- Work to complete:
Whenever a line in the listing contains "will", copy that line.

::::::::::

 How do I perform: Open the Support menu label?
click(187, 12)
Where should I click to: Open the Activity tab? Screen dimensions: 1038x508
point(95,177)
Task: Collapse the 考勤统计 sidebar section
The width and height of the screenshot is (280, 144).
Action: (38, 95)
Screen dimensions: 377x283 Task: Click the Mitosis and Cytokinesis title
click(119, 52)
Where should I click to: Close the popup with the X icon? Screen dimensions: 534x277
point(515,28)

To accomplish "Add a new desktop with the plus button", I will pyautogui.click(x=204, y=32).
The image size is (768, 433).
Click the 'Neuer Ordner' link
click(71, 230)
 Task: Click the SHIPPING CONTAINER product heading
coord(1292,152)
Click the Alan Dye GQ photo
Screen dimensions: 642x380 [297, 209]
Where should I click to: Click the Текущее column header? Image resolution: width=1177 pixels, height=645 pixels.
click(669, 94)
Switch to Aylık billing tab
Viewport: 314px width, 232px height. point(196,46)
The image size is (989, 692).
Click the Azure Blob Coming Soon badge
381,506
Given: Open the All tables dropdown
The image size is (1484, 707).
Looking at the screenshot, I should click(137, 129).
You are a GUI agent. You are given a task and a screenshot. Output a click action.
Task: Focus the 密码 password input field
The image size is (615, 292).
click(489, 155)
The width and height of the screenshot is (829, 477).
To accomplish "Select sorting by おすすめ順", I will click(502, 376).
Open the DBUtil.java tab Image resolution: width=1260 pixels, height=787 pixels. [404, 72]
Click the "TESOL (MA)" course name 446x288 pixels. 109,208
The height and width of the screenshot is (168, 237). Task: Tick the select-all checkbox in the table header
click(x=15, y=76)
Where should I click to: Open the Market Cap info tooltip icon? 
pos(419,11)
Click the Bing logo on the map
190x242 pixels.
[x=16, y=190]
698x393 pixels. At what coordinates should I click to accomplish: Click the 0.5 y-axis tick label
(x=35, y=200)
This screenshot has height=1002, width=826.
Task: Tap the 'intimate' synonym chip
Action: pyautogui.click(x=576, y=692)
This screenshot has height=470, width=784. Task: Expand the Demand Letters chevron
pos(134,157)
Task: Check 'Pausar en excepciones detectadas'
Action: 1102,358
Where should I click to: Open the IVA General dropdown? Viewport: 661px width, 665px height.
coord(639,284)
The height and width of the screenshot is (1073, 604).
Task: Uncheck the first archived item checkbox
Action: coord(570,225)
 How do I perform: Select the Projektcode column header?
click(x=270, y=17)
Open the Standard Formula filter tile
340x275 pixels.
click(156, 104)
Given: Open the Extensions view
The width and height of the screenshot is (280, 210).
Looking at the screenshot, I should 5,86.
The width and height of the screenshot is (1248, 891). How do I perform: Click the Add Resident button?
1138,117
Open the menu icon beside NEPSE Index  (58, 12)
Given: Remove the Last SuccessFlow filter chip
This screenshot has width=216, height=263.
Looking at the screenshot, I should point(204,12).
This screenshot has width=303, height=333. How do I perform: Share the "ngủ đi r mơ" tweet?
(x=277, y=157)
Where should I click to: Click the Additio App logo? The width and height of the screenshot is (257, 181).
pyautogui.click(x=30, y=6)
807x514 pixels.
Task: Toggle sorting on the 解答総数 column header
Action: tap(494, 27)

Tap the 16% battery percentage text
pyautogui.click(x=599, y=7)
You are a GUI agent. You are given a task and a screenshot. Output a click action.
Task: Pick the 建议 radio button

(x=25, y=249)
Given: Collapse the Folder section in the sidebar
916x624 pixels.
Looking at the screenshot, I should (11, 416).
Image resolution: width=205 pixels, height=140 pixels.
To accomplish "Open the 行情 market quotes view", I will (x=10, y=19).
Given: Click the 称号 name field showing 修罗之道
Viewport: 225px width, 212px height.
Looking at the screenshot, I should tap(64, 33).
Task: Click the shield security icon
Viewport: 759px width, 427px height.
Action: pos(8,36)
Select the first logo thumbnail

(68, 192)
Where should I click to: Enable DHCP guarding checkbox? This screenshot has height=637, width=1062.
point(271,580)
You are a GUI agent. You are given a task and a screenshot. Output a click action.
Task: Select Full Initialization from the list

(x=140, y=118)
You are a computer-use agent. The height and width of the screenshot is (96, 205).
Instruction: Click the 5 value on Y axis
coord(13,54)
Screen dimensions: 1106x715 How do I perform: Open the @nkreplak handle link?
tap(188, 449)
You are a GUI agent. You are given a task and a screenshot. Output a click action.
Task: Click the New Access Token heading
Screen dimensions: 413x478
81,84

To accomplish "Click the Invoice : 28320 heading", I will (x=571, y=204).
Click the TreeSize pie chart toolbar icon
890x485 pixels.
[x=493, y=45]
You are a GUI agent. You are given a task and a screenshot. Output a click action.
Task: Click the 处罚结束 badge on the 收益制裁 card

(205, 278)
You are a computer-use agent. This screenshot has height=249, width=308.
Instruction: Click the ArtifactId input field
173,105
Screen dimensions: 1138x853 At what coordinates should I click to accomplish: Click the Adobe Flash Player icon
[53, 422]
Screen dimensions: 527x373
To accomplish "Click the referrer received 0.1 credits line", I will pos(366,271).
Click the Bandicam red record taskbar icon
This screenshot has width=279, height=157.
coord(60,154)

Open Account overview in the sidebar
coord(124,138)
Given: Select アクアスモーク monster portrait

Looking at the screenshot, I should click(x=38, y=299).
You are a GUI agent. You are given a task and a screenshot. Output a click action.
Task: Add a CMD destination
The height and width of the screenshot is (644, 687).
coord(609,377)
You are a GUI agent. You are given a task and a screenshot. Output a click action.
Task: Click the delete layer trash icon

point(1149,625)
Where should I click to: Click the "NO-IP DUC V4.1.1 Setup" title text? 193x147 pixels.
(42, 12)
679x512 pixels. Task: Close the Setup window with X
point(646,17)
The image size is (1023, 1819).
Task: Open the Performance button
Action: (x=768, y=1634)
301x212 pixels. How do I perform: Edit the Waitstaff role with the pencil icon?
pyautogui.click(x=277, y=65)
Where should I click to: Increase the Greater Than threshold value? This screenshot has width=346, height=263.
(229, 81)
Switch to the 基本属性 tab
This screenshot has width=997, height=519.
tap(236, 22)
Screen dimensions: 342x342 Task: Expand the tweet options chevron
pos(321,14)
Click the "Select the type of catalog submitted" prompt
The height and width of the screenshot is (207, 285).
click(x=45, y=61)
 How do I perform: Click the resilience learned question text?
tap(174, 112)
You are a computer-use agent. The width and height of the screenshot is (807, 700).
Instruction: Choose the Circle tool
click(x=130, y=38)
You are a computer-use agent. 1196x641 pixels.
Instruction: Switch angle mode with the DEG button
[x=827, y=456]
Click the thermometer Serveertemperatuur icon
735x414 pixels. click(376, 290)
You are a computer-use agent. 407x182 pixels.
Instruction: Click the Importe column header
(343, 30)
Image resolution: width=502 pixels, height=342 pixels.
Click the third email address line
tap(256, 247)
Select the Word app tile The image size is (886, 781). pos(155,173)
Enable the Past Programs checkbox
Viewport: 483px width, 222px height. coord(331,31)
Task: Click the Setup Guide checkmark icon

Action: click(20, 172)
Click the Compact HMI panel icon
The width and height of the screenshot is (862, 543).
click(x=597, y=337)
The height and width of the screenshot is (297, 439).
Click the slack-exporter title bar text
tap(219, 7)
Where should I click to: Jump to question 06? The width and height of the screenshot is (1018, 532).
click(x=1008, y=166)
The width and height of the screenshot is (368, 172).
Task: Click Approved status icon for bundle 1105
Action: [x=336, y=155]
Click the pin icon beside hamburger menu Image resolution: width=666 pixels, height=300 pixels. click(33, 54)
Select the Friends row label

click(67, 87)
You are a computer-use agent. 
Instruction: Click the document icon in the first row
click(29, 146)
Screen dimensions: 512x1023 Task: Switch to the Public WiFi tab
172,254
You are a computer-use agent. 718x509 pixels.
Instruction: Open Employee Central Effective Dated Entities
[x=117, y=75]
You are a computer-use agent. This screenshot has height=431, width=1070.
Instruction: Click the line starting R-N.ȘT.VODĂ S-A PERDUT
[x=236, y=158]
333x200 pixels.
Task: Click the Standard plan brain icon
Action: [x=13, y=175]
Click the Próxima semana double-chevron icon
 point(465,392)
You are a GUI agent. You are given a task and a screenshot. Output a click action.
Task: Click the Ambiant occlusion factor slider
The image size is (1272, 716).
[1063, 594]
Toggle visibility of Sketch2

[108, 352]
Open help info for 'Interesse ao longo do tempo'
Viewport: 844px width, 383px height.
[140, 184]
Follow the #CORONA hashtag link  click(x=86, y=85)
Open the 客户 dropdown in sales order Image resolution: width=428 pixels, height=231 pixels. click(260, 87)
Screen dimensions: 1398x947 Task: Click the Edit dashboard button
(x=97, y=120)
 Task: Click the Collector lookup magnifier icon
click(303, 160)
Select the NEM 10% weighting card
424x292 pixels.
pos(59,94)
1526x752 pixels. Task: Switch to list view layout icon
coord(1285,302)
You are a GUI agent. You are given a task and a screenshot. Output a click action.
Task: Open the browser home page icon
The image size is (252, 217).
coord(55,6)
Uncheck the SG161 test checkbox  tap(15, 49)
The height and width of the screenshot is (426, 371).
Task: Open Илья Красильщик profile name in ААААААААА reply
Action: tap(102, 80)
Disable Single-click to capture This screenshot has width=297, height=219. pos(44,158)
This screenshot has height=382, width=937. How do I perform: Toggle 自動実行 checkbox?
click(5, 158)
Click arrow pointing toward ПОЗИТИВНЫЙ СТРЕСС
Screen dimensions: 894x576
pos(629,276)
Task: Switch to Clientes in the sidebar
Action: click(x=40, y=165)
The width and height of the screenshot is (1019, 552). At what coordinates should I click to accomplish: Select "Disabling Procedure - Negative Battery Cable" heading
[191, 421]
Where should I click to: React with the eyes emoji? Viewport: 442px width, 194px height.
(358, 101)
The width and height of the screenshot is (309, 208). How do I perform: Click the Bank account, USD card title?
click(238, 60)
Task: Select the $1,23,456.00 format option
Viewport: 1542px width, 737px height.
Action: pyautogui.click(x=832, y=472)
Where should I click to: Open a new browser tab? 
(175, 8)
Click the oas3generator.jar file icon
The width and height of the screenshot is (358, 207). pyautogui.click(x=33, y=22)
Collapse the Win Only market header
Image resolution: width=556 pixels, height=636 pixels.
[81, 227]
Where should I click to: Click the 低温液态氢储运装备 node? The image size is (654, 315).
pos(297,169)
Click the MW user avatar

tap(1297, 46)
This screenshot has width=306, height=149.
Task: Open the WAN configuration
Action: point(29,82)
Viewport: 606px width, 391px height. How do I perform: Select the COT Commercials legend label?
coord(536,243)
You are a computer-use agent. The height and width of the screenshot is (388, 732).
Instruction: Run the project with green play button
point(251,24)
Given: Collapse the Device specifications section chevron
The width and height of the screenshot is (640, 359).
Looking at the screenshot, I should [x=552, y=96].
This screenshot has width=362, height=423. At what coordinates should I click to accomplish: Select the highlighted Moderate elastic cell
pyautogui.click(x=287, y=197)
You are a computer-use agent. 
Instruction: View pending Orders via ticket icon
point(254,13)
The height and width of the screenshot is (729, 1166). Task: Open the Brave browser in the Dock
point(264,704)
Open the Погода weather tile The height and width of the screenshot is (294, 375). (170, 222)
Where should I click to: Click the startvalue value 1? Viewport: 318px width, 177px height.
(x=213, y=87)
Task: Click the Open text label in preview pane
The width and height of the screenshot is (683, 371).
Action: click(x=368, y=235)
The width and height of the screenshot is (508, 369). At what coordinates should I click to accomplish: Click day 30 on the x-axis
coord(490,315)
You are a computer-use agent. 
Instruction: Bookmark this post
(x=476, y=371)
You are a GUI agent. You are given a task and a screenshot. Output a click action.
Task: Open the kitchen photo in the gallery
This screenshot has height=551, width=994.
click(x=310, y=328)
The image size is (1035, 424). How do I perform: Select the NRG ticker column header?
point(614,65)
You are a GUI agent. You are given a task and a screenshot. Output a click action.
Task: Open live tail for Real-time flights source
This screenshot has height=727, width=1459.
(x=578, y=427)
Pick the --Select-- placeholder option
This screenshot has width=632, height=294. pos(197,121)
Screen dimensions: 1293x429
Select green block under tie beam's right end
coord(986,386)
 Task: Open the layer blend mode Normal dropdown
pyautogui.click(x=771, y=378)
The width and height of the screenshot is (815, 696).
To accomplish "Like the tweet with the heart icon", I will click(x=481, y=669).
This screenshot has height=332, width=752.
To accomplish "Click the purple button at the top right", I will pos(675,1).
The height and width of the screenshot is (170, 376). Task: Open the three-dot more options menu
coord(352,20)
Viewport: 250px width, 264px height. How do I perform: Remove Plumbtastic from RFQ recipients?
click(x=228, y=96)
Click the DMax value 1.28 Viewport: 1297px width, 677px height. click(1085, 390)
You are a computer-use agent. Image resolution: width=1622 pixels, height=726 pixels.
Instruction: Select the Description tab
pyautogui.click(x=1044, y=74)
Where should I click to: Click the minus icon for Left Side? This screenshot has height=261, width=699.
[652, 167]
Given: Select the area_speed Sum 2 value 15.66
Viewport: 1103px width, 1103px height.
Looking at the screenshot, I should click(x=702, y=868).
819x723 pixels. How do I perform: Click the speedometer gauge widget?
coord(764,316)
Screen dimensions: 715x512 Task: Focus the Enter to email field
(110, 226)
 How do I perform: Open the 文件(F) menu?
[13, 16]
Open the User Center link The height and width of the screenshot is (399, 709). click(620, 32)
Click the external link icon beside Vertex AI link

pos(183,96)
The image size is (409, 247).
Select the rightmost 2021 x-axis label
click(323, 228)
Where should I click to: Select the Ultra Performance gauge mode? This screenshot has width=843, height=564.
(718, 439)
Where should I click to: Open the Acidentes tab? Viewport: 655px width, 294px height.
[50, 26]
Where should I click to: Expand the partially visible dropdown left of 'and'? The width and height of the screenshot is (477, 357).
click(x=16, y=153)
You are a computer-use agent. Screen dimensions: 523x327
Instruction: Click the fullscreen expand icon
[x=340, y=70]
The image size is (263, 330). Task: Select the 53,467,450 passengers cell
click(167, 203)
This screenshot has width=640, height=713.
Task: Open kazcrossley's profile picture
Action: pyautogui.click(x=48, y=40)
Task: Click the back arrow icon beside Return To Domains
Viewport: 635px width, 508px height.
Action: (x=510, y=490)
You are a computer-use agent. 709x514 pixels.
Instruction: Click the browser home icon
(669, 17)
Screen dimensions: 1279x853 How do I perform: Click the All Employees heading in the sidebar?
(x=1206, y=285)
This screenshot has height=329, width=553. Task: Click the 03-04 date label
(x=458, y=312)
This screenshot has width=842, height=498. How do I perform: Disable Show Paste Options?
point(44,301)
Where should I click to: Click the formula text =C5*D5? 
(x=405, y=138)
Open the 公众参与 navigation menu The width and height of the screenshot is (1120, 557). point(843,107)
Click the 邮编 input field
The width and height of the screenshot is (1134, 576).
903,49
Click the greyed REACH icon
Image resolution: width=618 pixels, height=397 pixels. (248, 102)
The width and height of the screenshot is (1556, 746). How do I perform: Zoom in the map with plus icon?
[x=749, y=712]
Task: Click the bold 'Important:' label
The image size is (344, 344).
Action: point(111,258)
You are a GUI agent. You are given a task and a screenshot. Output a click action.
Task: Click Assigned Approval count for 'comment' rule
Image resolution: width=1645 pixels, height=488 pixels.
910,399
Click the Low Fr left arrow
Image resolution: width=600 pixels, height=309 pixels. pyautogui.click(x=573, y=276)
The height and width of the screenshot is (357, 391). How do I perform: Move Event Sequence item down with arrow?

::::::::::

- Answer box:
To accomplish "Add a new desktop with the plus button", I will pyautogui.click(x=204, y=32).
To accomplish "Select sorting by おすすめ順", I will click(502, 376).
To accomplish "Open the 行情 market quotes view", I will (x=10, y=19).
To accomplish "Click the Invoice : 28320 heading", I will (x=571, y=204).
To accomplish "Click the referrer received 0.1 credits line", I will pos(366,271).
To accomplish "Like the tweet with the heart icon", I will click(x=481, y=669).
To accomplish "Click the purple button at the top right", I will pos(675,1).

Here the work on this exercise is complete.